Stern burst on to the city’s development scene 15 years ago and has gained a reputation for dazzling projects such as 111 West 57th, a willowy super-tall that rises out of the historic Steinway building below. He recently teamed with Mercedes-Benz to build a branded tower in Miami.

But Stern has been prone to delays that sap investors’ returns and necessitate additional financing. He has also fallen out with partners.

Earlier this year he was sued by a leasing company, which alleged he failed to pay about $1.3mn in charges for a private jet. JDS has described the lawsuit as meritless.
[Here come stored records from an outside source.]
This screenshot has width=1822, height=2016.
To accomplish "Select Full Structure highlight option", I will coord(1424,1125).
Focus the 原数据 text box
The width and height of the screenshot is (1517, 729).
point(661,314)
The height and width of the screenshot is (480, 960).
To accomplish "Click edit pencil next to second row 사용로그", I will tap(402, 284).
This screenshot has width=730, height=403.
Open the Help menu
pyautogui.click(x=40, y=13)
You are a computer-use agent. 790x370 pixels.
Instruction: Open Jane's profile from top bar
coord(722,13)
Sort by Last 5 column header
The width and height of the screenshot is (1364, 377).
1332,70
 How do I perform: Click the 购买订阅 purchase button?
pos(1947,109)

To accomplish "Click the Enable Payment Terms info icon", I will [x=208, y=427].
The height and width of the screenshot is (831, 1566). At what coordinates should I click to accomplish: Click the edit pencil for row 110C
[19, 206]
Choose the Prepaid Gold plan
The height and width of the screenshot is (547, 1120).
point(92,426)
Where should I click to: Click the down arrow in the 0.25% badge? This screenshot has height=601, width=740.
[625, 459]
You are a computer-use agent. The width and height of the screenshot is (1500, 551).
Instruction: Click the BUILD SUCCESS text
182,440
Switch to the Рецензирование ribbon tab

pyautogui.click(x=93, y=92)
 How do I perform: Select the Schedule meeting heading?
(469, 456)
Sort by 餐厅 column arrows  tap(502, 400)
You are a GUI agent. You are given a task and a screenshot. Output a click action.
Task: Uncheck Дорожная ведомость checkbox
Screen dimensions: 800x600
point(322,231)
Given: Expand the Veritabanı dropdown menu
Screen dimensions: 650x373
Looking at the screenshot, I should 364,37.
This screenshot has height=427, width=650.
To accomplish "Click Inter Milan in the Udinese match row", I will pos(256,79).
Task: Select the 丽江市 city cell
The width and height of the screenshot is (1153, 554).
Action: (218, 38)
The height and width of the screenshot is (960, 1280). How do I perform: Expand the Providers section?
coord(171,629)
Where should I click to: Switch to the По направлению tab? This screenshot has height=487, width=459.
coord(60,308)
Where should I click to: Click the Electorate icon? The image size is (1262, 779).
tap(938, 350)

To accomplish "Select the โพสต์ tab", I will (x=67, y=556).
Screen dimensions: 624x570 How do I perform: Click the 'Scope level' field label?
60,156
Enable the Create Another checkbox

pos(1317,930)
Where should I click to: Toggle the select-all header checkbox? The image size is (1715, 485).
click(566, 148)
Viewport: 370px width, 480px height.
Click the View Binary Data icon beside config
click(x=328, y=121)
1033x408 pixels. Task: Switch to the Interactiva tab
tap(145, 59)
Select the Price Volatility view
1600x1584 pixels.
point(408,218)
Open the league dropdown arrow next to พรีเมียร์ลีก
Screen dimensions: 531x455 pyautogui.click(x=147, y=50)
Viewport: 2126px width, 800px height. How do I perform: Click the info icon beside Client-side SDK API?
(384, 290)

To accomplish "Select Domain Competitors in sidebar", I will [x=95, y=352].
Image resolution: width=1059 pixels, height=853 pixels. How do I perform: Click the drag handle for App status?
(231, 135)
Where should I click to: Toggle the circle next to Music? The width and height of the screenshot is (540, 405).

Silverstein opted to foreclose on Brooklyn Tower in order to oust Stern from the project, according to people briefed on its plans.

In a statement, Silverstein confirmed that junior and senior mezzanine debt and mortgage loans were all in maturity default, and that property broker JLL was organising a sale. It declined to comment further. Stern did not respond to requests for comment. In 2020 he told the Financial Times that litigation was inevitable in the real estate business, saying: “If you’re not being sued by people, you’re not doing enough work.” 

Even before its default, Brooklyn Tower was a talking point. Its skin of fluted black stainless steel exudes a certain menace that has prompted locals to call it “Sauron” — a reference to the dark tower in the Lord of The Rings trilogy. Some would rather see it on Manhattan’s Billionaire’s Row, on West 57th Street, beside other super-talls — not in Brooklyn. But many architecture critics have applauded it.

The 1,066-foot tower stretches 93 storeys high and sports a basketball court and dog run on its 66th floor, as well as a rooftop pool and “sky lounge”. Its 150 condominiums were originally listed at prices ranging from $875,000 for a studio to $8mn for a four-bedroom flat. The tower also has 400 rental units on lower floors. At its base is the former Dime Savings Bank, a domed, neoclassical landmark that JDS has restored and converted to retail. 

Stern assembled the parcel with fellow developer Joseph Chetrit, paying $90mn for the Dime building in 2015. It came with 300,000 square feet of air rights that ultimately enabled him to build a taller tower. The borough’s approval the following year appeared to signal a new era for downtown Brooklyn, with the arrival of Manhattan-style condominiums — and prices.

After years of searching, JDS secured $664mn in construction financing from Silverstein and Otera Capital, the real estate arm of Quebec’s pension fund, in April 2019. Silverstein’s share — the $235mn mezzanine loan — inaugurated a new lending division it launched in 2018. It is a line of business several big developers have entered since banks reined in their real estate lending after the 2008 financial crisis.

The tower topped out in 2021, and some residents have moved in, but construction is still ongoing. Costs have been pushed up by inflation and shortages of raw materials that have afflicted an array of manufacturers and industries. Silverstein declined to say when the tower would be completed — or how many units remained to be sold.

The torrid Brooklyn housing market was cooled last year by high mortgage rates. In the fourth quarter the borough’s median home price fell 3 per cent from a year earlier to $725,000, according to the Corcoran Group. For new developments, the number of sales dropped by nearly half. Corcoran expressed “cautious optimism” for 2024 as rates have now begun to fall and the economy has remained resilient.

Until its future is resolved, though, the Brooklyn Tower will face added challenges trying to woo luxury buyers. “People are living in a building that’s in foreclosure and they’re still selling it,” one broker marvelled. “Can you believe that?”